**Exercise goal:** In this exercise, restate the listing word for word.

**Data for this task:**
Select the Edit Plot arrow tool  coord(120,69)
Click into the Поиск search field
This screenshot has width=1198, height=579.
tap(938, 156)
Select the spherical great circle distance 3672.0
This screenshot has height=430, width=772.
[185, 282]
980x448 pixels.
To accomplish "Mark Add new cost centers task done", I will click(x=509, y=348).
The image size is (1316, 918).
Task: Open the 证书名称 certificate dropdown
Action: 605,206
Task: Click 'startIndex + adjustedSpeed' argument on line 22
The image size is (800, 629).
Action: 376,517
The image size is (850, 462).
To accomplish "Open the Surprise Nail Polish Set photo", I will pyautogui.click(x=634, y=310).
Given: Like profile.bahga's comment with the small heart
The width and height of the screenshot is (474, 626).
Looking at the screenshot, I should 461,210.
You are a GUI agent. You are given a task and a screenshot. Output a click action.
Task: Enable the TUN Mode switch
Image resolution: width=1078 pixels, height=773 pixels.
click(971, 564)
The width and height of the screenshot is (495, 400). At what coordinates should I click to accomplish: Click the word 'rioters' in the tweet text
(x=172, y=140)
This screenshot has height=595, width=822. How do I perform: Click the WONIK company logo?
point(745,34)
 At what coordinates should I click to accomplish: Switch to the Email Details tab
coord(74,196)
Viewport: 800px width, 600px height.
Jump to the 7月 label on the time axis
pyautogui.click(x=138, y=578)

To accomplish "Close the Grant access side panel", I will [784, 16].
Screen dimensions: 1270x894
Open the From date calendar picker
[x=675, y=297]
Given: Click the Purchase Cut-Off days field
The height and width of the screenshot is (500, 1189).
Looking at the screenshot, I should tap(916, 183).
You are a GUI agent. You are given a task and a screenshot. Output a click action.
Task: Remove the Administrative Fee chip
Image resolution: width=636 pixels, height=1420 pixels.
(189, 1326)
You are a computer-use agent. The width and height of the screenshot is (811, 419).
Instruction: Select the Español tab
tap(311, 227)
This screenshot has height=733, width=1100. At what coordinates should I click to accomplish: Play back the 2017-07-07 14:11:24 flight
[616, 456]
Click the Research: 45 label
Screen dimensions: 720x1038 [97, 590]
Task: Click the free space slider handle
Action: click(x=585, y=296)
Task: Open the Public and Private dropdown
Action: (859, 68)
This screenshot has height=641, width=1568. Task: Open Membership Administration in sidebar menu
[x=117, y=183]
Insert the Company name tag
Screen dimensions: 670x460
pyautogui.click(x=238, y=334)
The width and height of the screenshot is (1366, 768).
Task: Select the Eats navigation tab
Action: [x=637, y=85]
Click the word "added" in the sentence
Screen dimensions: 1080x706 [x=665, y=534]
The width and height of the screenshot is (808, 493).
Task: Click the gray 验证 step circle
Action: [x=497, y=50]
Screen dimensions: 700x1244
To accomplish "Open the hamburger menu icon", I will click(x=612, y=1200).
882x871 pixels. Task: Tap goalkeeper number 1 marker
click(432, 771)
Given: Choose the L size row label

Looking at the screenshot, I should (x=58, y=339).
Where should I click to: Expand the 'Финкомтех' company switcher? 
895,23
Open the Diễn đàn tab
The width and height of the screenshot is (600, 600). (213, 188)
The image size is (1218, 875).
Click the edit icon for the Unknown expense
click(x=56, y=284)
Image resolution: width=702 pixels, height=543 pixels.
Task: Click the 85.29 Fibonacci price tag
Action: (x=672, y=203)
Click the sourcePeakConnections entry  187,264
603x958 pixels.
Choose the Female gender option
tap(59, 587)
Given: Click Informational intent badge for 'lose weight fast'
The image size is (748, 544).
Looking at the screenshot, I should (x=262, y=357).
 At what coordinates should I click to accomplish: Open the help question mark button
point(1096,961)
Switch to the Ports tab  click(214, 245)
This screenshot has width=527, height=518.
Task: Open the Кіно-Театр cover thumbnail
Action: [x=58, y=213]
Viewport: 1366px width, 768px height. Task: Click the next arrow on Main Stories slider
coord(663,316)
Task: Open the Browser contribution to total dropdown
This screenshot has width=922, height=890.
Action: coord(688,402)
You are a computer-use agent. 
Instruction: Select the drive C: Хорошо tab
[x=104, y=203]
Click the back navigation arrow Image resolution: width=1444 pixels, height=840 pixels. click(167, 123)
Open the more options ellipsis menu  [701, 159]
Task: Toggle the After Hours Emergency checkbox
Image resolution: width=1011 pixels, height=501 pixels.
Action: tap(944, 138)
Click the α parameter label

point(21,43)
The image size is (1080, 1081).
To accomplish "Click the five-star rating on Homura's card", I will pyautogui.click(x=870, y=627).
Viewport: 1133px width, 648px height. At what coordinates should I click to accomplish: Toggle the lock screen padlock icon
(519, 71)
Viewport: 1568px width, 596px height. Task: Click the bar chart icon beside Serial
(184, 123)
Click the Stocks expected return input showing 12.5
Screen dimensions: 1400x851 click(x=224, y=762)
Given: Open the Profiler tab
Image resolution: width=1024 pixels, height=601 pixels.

**Finished task:**
Select the Edit Plot arrow tool  coord(120,69)
Click into the Поиск search field
This screenshot has width=1198, height=579.
tap(938, 156)
Select the spherical great circle distance 3672.0
This screenshot has height=430, width=772.
[185, 282]
980x448 pixels.
To accomplish "Mark Add new cost centers task done", I will click(x=509, y=348).
The image size is (1316, 918).
Task: Open the 证书名称 certificate dropdown
Action: 605,206
Task: Click 'startIndex + adjustedSpeed' argument on line 22
The image size is (800, 629).
Action: 376,517
The image size is (850, 462).
To accomplish "Open the Surprise Nail Polish Set photo", I will pyautogui.click(x=634, y=310).
Given: Like profile.bahga's comment with the small heart
The width and height of the screenshot is (474, 626).
Looking at the screenshot, I should 461,210.
You are a GUI agent. You are given a task and a screenshot. Output a click action.
Task: Enable the TUN Mode switch
Image resolution: width=1078 pixels, height=773 pixels.
click(971, 564)
The width and height of the screenshot is (495, 400). At what coordinates should I click to accomplish: Click the word 'rioters' in the tweet text
(x=172, y=140)
This screenshot has height=595, width=822. How do I perform: Click the WONIK company logo?
point(745,34)
 At what coordinates should I click to accomplish: Switch to the Email Details tab
coord(74,196)
Viewport: 800px width, 600px height.
Jump to the 7月 label on the time axis
pyautogui.click(x=138, y=578)

To accomplish "Close the Grant access side panel", I will [784, 16].
Screen dimensions: 1270x894
Open the From date calendar picker
[x=675, y=297]
Given: Click the Purchase Cut-Off days field
The height and width of the screenshot is (500, 1189).
Looking at the screenshot, I should tap(916, 183).
You are a GUI agent. You are given a task and a screenshot. Output a click action.
Task: Remove the Administrative Fee chip
Image resolution: width=636 pixels, height=1420 pixels.
(189, 1326)
You are a computer-use agent. The width and height of the screenshot is (811, 419).
Instruction: Select the Español tab
tap(311, 227)
This screenshot has height=733, width=1100. At what coordinates should I click to accomplish: Play back the 2017-07-07 14:11:24 flight
[616, 456]
Click the Research: 45 label
Screen dimensions: 720x1038 [97, 590]
Task: Click the free space slider handle
Action: click(x=585, y=296)
Task: Open the Public and Private dropdown
Action: (859, 68)
This screenshot has height=641, width=1568. Task: Open Membership Administration in sidebar menu
[x=117, y=183]
Insert the Company name tag
Screen dimensions: 670x460
pyautogui.click(x=238, y=334)
The width and height of the screenshot is (1366, 768).
Task: Select the Eats navigation tab
Action: [x=637, y=85]
Click the word "added" in the sentence
Screen dimensions: 1080x706 [x=665, y=534]
The width and height of the screenshot is (808, 493).
Task: Click the gray 验证 step circle
Action: [x=497, y=50]
Screen dimensions: 700x1244
To accomplish "Open the hamburger menu icon", I will click(x=612, y=1200).
882x871 pixels. Task: Tap goalkeeper number 1 marker
click(432, 771)
Given: Choose the L size row label

Looking at the screenshot, I should (x=58, y=339).
Where should I click to: Expand the 'Финкомтех' company switcher? 
895,23
Open the Diễn đàn tab
The width and height of the screenshot is (600, 600). (213, 188)
The image size is (1218, 875).
Click the edit icon for the Unknown expense
click(x=56, y=284)
Image resolution: width=702 pixels, height=543 pixels.
Task: Click the 85.29 Fibonacci price tag
Action: (x=672, y=203)
Click the sourcePeakConnections entry  187,264
603x958 pixels.
Choose the Female gender option
tap(59, 587)
Given: Click Informational intent badge for 'lose weight fast'
The image size is (748, 544).
Looking at the screenshot, I should (x=262, y=357).
 At what coordinates should I click to accomplish: Open the help question mark button
point(1096,961)
Switch to the Ports tab  click(214, 245)
This screenshot has width=527, height=518.
Task: Open the Кіно-Театр cover thumbnail
Action: [x=58, y=213]
Viewport: 1366px width, 768px height. Task: Click the next arrow on Main Stories slider
coord(663,316)
Task: Open the Browser contribution to total dropdown
This screenshot has width=922, height=890.
Action: coord(688,402)
You are a computer-use agent. 
Instruction: Select the drive C: Хорошо tab
[x=104, y=203]
Click the back navigation arrow Image resolution: width=1444 pixels, height=840 pixels. click(167, 123)
Open the more options ellipsis menu  [701, 159]
Task: Toggle the After Hours Emergency checkbox
Image resolution: width=1011 pixels, height=501 pixels.
Action: tap(944, 138)
Click the α parameter label

point(21,43)
The image size is (1080, 1081).
To accomplish "Click the five-star rating on Homura's card", I will pyautogui.click(x=870, y=627).
Viewport: 1133px width, 648px height. At what coordinates should I click to accomplish: Toggle the lock screen padlock icon
(519, 71)
Viewport: 1568px width, 596px height. Task: Click the bar chart icon beside Serial
(184, 123)
Click the Stocks expected return input showing 12.5
Screen dimensions: 1400x851 click(x=224, y=762)
Given: Open the Profiler tab
Image resolution: width=1024 pixels, height=601 pixels.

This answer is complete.